Tareas escritas:
**A)** Según el texto sobre San Ezequiel Moreno, ¿a quién iba dirigida la carta que fray Ezequiel escribió durante su expedición por los llanos del Casanare?
**B)** Traduce al inglés esta oración del texto sobre San Ezequiel Moreno: «Me despedí llorando de mis buenos hermanos, y ellos lloraban también.»
**C)** Por favor, prosigue el texto sobre San Ezequiel Moreno a partir del último título que aparece, «¿Agustino o Jesuita?».

Texto mostrado:

---------------

San Ezequiel Moreno - Religioso Ejemplar



Un fraile de hábito

Cuenta fray Ezequiel en una de sus cartas, fechada en Bogotá el 12 de mayo de 1894, recién nombrado vicario apostólico de Casanare, a una señora de la sociedad bogotana:

“La situación en que quedo ahora es completamente independiente de la Orden; pero, como supone con fundamento, no he dejado mi hábito, y vivo como un Agustino. No hay palacio donde voy, porque nunca hubo Obispo, y no cuento con otro clero que con mis religiosos”.

Un triste adiós

Las siguientes palabras de fray Ezequiel, en carta dirigida al padre Santiago Matute, durante su expedición por los llanos del Casanare, recién llegado a Colombia, muestran el espíritu de fraternidad que le adornaba:

“Me despedí llorando de mis buenos hermanos, y ellos lloraban también. ¡Con qué gusto me hubiera quedado con ellos, si Dios Nuestro Señor no me quisiera tener ahora en otra parte! Me aparté de ellos, ocultando en lo posible lo conmovido que estaba, y por el camino me acordaba de ellos y seguía llorando, no por ir solo, sino porque los dejaba solos y deseaba, en gran manera, haber seguido trabajando en su compañía y servirles de algo”.

¿Agustino o Jesuita?

---------------

Datos proporcionados:

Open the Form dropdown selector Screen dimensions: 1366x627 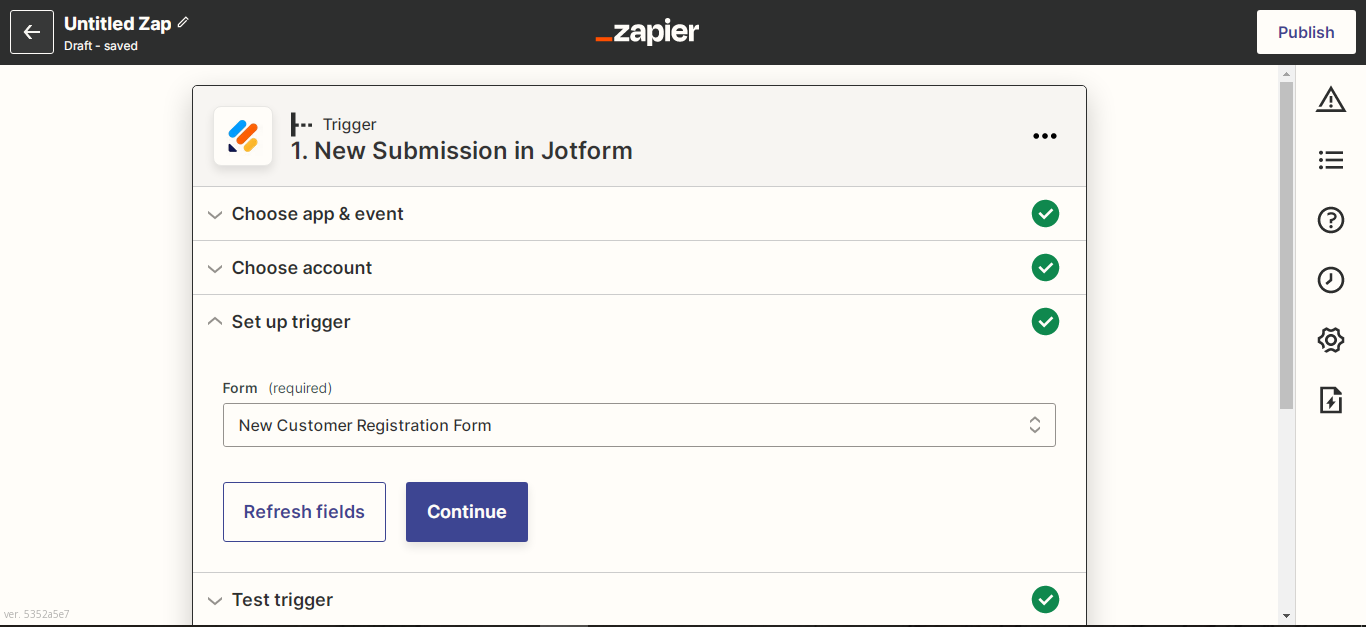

---------------

Respuestas por tarea:
**A)** Al padre Santiago Matute.

**B)** I said goodbye to my good brothers in tears, and they were weeping too.

**C)**
¡Quién hubiera pensado que un fraile agustino de los quilates de San Ezequiel, se considerara jesuita de corazón! Pues lo era, según las palabras escuchada por un novicio jesuita de labios del propio santo en una homilía:

“Amo a mi Orden Agustiniana con todo el ardor de mi corazón; soy Agustino, pero soy también amante sincerísimo de la Compañía de Jesús; soy jesuita de corazón: no quiero ser estimado de quien no estime a la Compañía, y quiero que los ultrajes que a ella se le infieren me hieran también a mí”.

Ante todo, agustino

En sus cartas de dirección espiritual refleja con frecuencia, no sólo un gran espíritu agustiniano, sino también un buen conocimiento de las enseñanzas de su padre Agustín. Veamos un fragmento de carta fechada en Pasto el 2 de agosto de 1901: “La obra de la salvación es exclusivamente de usted (supuesta la gracia de Dios, se entiende), y de tal manera que ni el mismo Dios quiere salvarla sin usted. Por eso dijo San Agustín: ‘El Dios que te hizo sin ti, no te salvará sin ti.’ Trabaje, pues, por ser santa, que Dios lo quiere, y sólo falta que usted quiera con la voluntad y con las obras”.

Espíritu fundador

Nos relata fray Toribio Minguela, hermano de hábito y hermano en el episcopado de fray Ezequiel, algunas de sus facetas como fundador:

“De esas catequistas formó el Prelado una modesta Congregación religiosa, a la que dio el nombre de Esclavas de Jesús. El Instituto, que había comenzado muy bien, tuvo la desgracia de que al poco tiempo muriera el fundador”.

“Entonces nuestro Santo Prelado Moreno, en asocio de unas pocas almas generosas, puras y fervientes como él, fundó la Liga Santa de Víctimas del Sagrado Corazón”.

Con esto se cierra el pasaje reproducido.